Technology leads feds to alleged Barrio Azteca leader, says source
Updated: Monday, February 10 2014, 09:15 PM MST
By: Melissa Gundersen
EL PASO, Texas -- A man who helped lead authorities to arrest an alleged Barrio Azteca gang leader with ties to a drug cartel told jurors Monday the man accused is responsible for many killings in Juarez.
A man identified as EQ sat in federal court and told jurors it was technology that helped authorities arrest and charge Arturo Gallegos-Castrellon.
He's accused of being responsible for the deaths of a U.S. Consulate employee, her husband and an El Paso County jail detention officer. They were killed on March 13, 2010.

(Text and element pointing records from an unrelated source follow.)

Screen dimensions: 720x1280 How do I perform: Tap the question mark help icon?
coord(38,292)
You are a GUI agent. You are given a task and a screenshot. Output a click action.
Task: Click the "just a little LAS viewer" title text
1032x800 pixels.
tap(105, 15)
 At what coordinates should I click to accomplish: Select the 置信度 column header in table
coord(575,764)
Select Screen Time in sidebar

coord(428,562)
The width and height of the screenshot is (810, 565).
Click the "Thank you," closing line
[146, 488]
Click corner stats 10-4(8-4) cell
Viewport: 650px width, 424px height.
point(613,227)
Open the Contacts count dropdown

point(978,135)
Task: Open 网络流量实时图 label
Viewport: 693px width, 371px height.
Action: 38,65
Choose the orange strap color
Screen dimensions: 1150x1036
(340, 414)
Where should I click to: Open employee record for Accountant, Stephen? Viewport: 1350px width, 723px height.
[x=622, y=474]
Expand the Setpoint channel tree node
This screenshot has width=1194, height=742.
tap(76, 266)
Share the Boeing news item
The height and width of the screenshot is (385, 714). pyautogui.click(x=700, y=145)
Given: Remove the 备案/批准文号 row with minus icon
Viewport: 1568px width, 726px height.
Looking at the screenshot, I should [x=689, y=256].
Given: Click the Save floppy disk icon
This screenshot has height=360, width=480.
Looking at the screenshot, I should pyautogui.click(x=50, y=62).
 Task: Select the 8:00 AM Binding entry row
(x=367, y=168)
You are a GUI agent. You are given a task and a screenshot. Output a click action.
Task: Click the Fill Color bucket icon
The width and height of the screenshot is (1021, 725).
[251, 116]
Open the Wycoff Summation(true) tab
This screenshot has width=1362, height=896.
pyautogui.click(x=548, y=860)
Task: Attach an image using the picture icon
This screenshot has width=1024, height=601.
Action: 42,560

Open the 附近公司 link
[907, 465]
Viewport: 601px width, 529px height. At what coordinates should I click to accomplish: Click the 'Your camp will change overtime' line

Gallegos is also accused of more killings in Juarez in an attempt to control the streets.
EQ told jurors that in 2010 he was instructed by a gang member to go home and turn on the Barrio Azteca radio system. When he did, he said, "Everything was happiness and joy. They were saying good job."
EQ said one of the men was "Radio 51," also known as Gallegos.
EQ said he was celebrating after his gang killed multiple people.
"They attacked members of the Mexican federal police because they were not cooperating with the criminal groups," said EQ.
EQ told jurors he tried reporting what he heard to Mexican police and the Mexican Army, but he claimed they didn't listen to him.
He said he then went to the U.S. Consulate and began working with the Drug Enforcement Administration.
"They told me the information was important and valuable and to keep in touch with them," said EQ.
EQ said he heard Radio 51 lead gang members in bombings and would tell them to severely beat and kill people in the middle of the street.
EQ said he would listen to the Barrio Azteca radio about eight hours a day and report what he heard to the DEA.
On Nov. 26, 2010. EQ says Radio 51 checked in for the last time. alerting his gang the feds had found him.
"They said they could get money and an attorney. They talked about a savings so if they needed it they could use that money," said EQ.
Gallegos was extradited from Mexico in 2012. His trial continues Tuesday morning in the federal courthouse.